Lotfi Abdelli condamné en Tunisie : l'exil forcé d'une star du stand-up
Lotfi Abdelli, figure majeure de la scène humoristique tunisienne, a été condamné à de la prison ferme par la justice tunisienne. L'artiste, qui a quitté son pays en 2022 après plus de deux décennies de carrière, paie le prix de propos tenus sur scène jugés offensants envers les forces de l'ordre.
Depuis plus de vingt ans, Lotfi Abdelli était une institution en Tunisie.Télévision, cinéma, scène : l'humoriste cumulait les succès et s'était construit une légitimité artistique solide. Mais le contexte politique s'est resserré autour de lui. Multiples procédures judiciaires, pressions croissantes, ligne rouge franchie : l'artiste a compris qu'il devait partir.
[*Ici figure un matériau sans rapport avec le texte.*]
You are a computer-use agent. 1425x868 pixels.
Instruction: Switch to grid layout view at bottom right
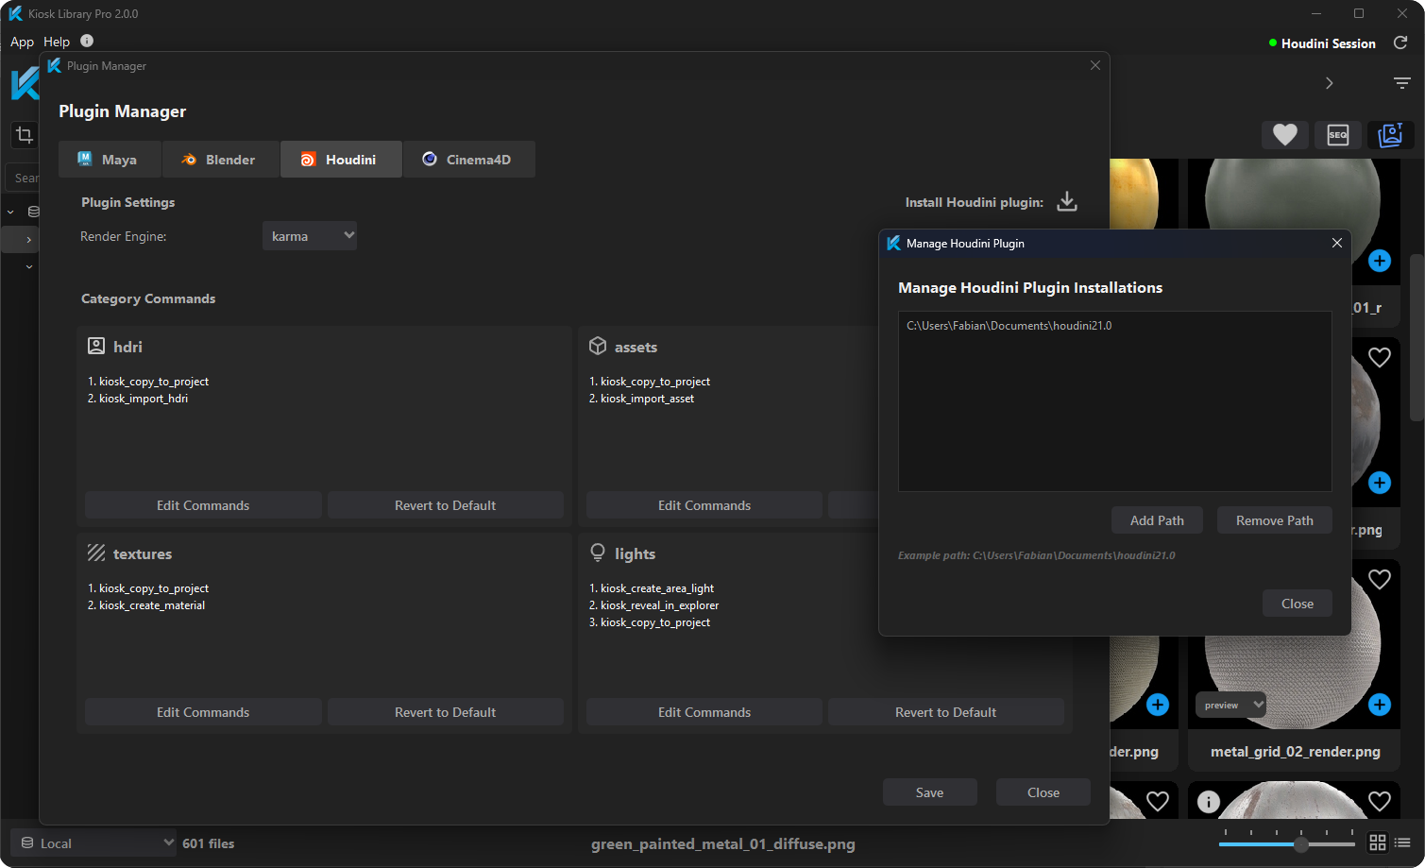click(1377, 842)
En 2022, il quitte tout pour la France.
À Paris, Lotfi Abdelli doit tout réinventer. Fini la Tunisie, fini l'arabe tunisien, fini le public qu'il connaît par cœur. Il arpente les comedy clubs parisiens et découvre un exercice qu'il ne maîtrise pas : faire de l'humour en français. C'est un nouveau départ, quasi depuis zéro, pour un artiste de sa stature.
La condamnation tombe hier pour un sketch dans lequel il se moque des forces de l'ordre. Lotfi Abdelli ne peut pas retourner dans son pays natal sans risquer l'incarcération.
Loin de se laisser abattre, l'humoriste réagit sur les réseaux sociaux. Il publie une vidéo pour commenter cette décision et annonce qu'il travaille sur la traduction de ce fameux sketch. Une façon de dire : je ne me tais pas, je vous le remets sur la table, en français cette fois. Un acte de défi artistique, presque poétique dans son absurdité.
Pendant ce temps, à Paris, la vie continue. Lotfi Abdelli performe au Théâtre BO Saint-Martin, les vendredis et samedis soir. Son spectacle s'appelle « Je Suis Bien Chez Vous ». Le titre en dit long : c'est une maison d'accueil, une déclaration de principe. On peut le voir, le soutenir, découvrir cet artiste qui a tout plaqué pour continuer à faire rire.
L'histoire de Lotfi Abdelli résume un malaise contemporain : celui des artistes face à des régimes qui ne supportent pas la critique, qui confondent l'humour avec l'insolence politique. Mais elle raconte aussi une forme de résilience. L'exil forcé n'a pas tué le comédien. Il l'a juste obligé à changer de langue.